Kualitas atau mutu adalah kesesuaian dengan kebutuhan
pasar atau konsumen. Suatu produk dikatakan bermutu apabila dapat memberikan
kepuasan, sesuai dengan yang diharapkan konsumen (Mubarak dan Chayatin, 2009).
Mutu pelayanan kesehatan menurut Kemenkes RI adalah meliputi
kinerja yang menunjukkan tingkat kesempurnaan pelayanan kesehatan, tidak saja
yang dapat menimbulkan kepuasan bagi pasien sesuai dengan kepuasan rata-rata
penduduk tetapi juga sesuai dengan standar dan kode etik profesi yang telah
ditetapkan (Muninjaya,
2011)
Berikut beberapa definisi mutu pelayanan kesehatan:
1.
Mutu pelayanan kesehatan adalah
pelayanan kesehatan yang dapat memuaskan setiap pemakai jasa pelayanan
kesehatan yang sesuai dengan tingkat kepuasan rata-rata penduduk serta
penyelenggaraannya sesuai dengan standar dan kode etik profesi (Azrul Azwar,
1996).
2.
Memenuhi dan melebihi kebutuhan serta
harapan pelanggan melalui peningkatan yang berkelanjutan atas seluruh proses.
Pelanggan meliputi pasien, keluarga, dan lainnya yang datang untuk mendapatkan pelayanan
dokter;karyawan (Mary R. Zimmerman) (Satrianegara dan Saleha, 2012).
2.4.
Dimensi Mutu Pelayanan Kesehatan
Kualitas pelayanan kesehatan akan sangat ditentukan
apabila kebutuhan atau ekspektasi para pengguna jasa bisa terpenuhi dan
diterima tepat waktu. Faktor yang digunakan konsumen untuk mengukur kualitas
jasa adalah outcome, proses, dan image dari jasa tersebut. Menurut
Gronroos dalam Muninjaya, 2011, ketiga kriteria
tersebut dijabarkan menjadi 6 unsur :
1. Profesional and skills
Di bidang
pelayanan kesehatan, kriteria ini berhubungan dengan outcome, yaitu tingkat kesembuhan pasien. Pelanggan menyadari bahwa
jasa pelayanan kesehatan dihasilkan oleh SDM yang memiliki pengetahuan dan
keterampilan yang berbeda. Dokter dan petugas kesehatan menjadi faktor produksi
utama yang akan menentukan hasil (outcome)

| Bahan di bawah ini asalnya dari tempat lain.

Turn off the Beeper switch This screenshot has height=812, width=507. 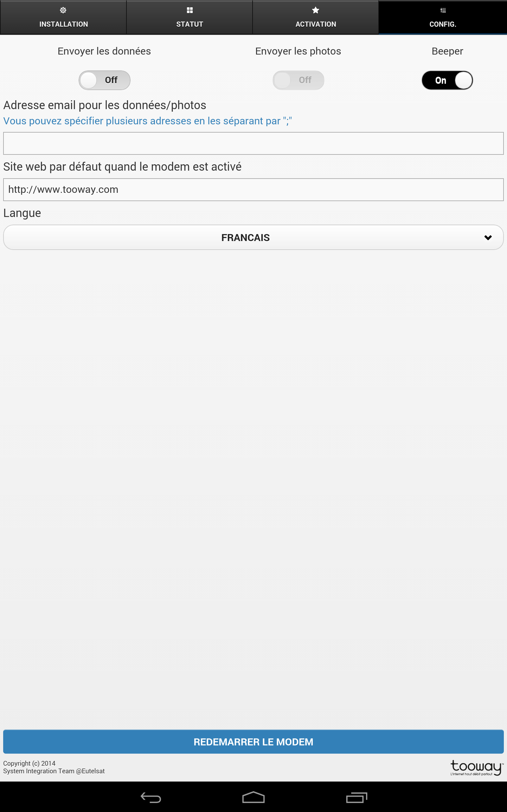pyautogui.click(x=447, y=80)
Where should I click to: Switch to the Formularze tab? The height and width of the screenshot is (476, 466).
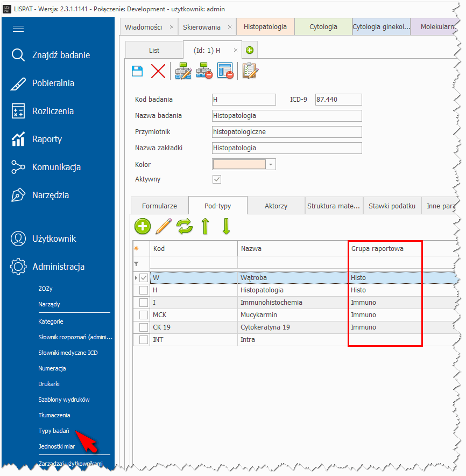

pelayanan kesehatan, termasuk yang akan menjamin tingkat kepuasan para
penggunanya.
2. Attitudes and behaviour
Kriteria sikap
dan prilaku staf akan berhubungan dengan proses pelayanan.
Pelanggan
institusi jasa pelayanan kesehatan akan merasakan kalau dokter dan para medis
rumah sakit sudah melayani mereka dengan baik sesuai SOP pelayanan. Situasi ini
ditunjukkan oleh sikap dan prilaku positif staf yang akan membantu para
pengguna pelayanan kesehatan mengatasi keluhan sakitnya.
3. Accessibility and flexibility
Kriteria
penilaian ini berhubungan dengan proses pelayanan. Pengguna jasa pelayanan akan
merasakan bahwa institusi penyedia pelayananjasa, lokasi, jam kerja, dan
sistemnya dirancang dengan baik untuk memudahkan para pengguna mengakses
pelayanan sesuai dengan kondisi pengguna jasa (fleksibilitas), yaitu
disesuaikan dengan keadaan sakit pasien, jarak yang harus ditempuh, tarif pelayanan, dan kemampuan ekonomi pasien atau
keluarga untuk
membayar tarif pelayanan.
4. Reliability and trustworthiness
Kriteria
penilaian ini juga berhubungan dengan proses pelayanan. Pengguna jasa pelayanan
kesehatan bukan tidak memahami resiko yang mereka hadapi jika memilih jasa
pelayanan yang ditawarkan oleh dokter. Misalnya, operasi caesar pada sebuah
persalinan. Pasien dan keluarganya sudah mempercayai sepenuhnya dokter yang
akan melakukan tindakan operasi tersebut karena pengalaman dan reputasinya.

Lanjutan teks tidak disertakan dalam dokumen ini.